In the entries that follow, which lines hold the string "thumbnail"? List them.

*** Task material

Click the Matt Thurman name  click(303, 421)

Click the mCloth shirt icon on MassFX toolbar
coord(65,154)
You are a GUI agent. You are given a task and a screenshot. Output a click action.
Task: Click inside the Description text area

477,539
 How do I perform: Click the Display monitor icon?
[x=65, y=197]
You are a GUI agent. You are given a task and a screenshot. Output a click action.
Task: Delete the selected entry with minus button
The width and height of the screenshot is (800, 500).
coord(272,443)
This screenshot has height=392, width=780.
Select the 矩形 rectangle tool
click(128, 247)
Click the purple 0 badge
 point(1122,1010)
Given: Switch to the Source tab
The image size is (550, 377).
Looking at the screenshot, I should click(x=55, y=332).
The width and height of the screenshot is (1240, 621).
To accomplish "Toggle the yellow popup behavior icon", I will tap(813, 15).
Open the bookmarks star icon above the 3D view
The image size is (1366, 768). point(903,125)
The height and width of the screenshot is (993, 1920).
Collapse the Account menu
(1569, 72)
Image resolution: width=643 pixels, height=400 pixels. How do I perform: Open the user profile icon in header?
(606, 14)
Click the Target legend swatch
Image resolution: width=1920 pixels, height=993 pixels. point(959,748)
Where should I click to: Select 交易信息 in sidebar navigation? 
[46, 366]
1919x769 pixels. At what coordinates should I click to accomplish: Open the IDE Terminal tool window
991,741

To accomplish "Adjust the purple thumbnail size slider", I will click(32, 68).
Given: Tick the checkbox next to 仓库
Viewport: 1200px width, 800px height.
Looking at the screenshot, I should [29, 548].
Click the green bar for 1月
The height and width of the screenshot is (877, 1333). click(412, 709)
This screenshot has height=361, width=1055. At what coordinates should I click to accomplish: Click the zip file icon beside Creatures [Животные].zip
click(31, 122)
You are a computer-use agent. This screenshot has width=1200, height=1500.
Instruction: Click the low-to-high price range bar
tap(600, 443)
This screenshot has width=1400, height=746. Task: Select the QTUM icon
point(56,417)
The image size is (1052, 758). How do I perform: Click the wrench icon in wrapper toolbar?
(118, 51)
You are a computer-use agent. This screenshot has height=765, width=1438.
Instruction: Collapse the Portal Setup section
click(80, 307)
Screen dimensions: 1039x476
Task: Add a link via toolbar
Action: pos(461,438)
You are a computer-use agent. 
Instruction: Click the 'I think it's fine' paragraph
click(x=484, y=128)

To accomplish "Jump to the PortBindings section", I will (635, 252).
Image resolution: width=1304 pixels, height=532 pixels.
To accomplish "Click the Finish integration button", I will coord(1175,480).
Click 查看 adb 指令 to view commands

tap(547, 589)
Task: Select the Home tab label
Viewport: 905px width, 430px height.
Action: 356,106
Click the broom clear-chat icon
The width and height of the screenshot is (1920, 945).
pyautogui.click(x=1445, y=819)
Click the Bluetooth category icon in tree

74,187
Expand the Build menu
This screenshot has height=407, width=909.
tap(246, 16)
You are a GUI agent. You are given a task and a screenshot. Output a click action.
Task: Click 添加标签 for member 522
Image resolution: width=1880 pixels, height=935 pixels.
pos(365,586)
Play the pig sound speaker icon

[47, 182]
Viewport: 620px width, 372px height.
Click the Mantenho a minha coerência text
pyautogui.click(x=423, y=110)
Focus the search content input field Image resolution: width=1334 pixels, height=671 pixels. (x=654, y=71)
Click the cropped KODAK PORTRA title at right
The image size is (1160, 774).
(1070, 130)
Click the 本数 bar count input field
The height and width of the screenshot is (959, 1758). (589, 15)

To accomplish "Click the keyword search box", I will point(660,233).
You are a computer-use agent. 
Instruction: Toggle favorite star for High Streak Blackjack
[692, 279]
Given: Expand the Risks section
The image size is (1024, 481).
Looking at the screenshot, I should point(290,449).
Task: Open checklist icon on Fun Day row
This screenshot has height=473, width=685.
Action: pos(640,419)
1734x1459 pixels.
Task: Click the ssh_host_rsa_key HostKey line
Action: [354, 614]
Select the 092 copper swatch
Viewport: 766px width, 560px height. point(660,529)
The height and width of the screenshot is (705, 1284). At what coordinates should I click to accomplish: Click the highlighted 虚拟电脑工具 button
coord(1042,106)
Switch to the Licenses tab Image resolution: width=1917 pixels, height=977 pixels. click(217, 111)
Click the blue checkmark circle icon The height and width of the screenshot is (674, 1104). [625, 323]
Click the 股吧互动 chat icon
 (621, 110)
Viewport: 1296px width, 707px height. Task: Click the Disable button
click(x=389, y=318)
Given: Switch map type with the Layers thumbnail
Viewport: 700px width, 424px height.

******

_Task result_.
To accomplish "Adjust the purple thumbnail size slider", I will click(32, 68).
Given: Switch map type with the Layers thumbnail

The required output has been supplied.